Nothing on Earth & Nothing in Heaven
Page 8
Without another word, she pushed herself to her feet and stalked away. When her aunt tried to call her back, Nora ignored her.
“Speaking as a gentleman myself, I can say with some expertise that a smile will draw more admiration than these rumples of your brow, Nono.” Christopher brushed Nora’s forehead as if he could erase the furrows.
She pushed his hand away. “I’d rather not have notice, thank you very much. And don’t call me Nono.” Normally, she didn’t mind her childhood nickname, but tonight, in her—now seemingly eternal—cross temper, it chafed.
He laughed and chucked her under the chin. “I see why Auntie foisted you on me this evening.” He helped her to her seat in their theatre box and took his own seat at her side. “She must need a break from all this gloom. Soon, the Season will be over, and you’ll be turned loose again to run wild by the sea. Perhaps next year, you’ll be ready to take this business seriously.”
“Don’t you dare condescend to me, Christopher. Unless you’ve run off to Gretna Green to marry a housemaid, your Season was no more successful than mine.”
“I think this Season was perfectly successful for both of us, was it not? You have no more wish than I to be caught in the clutches of matrimony. So we’ve staved off the horror for one more year, perhaps.”
Nora rolled her eyes and crossed her arms. Christopher couldn’t possibly fathom how different their circumstances truly were. He had the choice not to ask for the hand of a lady. He was in high demand and had his pick of any of them. When next year’s Season opened, there would be a fresh batch of newly-minted ladies and a run of this year’s remainders trying all the harder to garner his interest and capture his name. He wasn’t yet thirty. With his looks, title, and wealth, he could be as old as forty and still have his pick of marriageable women.
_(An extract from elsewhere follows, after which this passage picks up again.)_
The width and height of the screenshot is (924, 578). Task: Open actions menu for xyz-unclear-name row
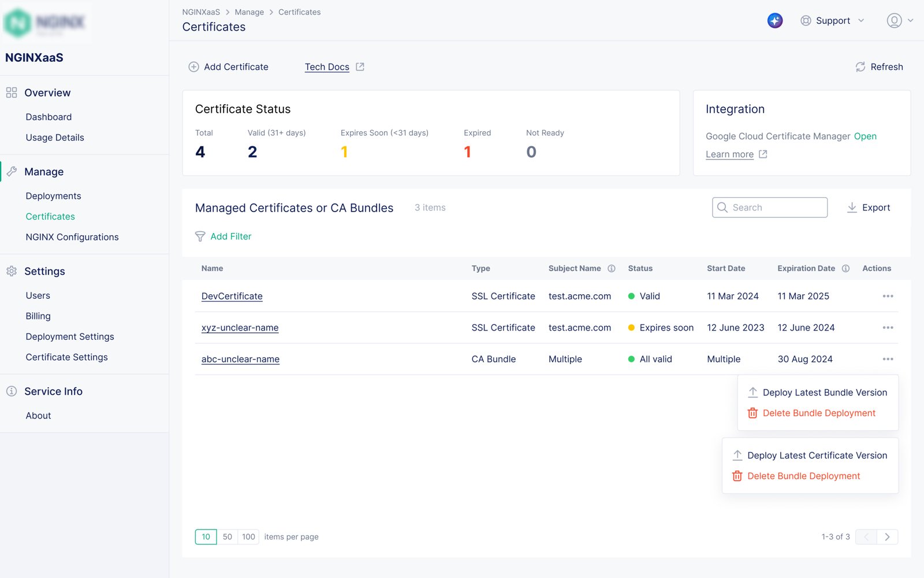click(x=888, y=328)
Nora, conversely, would start next Season as a failure, with a reputation for foul temper and a tendency toward embarrassing outbursts. Her prospects would be even bleaker, and she had no other option. Her only role in life was to marry.
Now, she wanted to be wed. But she couldn’t have the man she wanted, so all that was left was to find someone, anyone, of sufficient station who might want her.
At least he was right about the time between. He could carry on with his charmingly roguish ways in London, and she could go home to Kent and be free for a little while longer.
The house lights of the Prince of Wales Theatre dimmed, and the curtain rose, foreclosing any further discussion. As this performance of ‘The Balkan Princess’ got underway, Nora wondered what Aunt Martha had planned for this evening, after she’d so emphatically sent her out for a night at the theatre with her brother. Now that she knew what subterfuges her aunt was capable of, a whole new world of shadows lurked on the edges of this one.
At the intermission, Christopher led her into the lobby. As he maneuvered through the crowd toward the refreshments, pulling her along, he stopped abruptly, and she crashed into his broad back.
“Christopher!” she muttered, but her brother wasn’t listening.
“I say, old bean!” he said to someone she couldn’t yet see. “If I’d known you planned to be here tonight, I wouldn’t have complained so much when Aunt Martha pressed me into service.”
“Hello, Chris,” an American voice said warmly. “It was a last-minute decision.”
William Frazier. In the act of stepping outside her brother’s shadow, Nora froze, her lungs twisting shut. William Frazier stood right there, just beyond the high wall of Christopher’s shoulder.
She hadn’t seen him since the night of Lady Spenhall’s fancy dress ball, when she’d humiliated herself and seen the end of her hope. Three weeks, but the shame and pain was fresh as yesterday.
“And who is this lovely young lady?”
“Lord Christopher Tate, allow me to introduce my friend, Mrs. Caroline Sweeney.”
“My lord,” a sultry female voice said. A female voice. A sultry voice. Attached to a sultry female being introduced by her Mr. Frazier. Nora resolved to stay right where she was, shielded from view by her brother’s large form.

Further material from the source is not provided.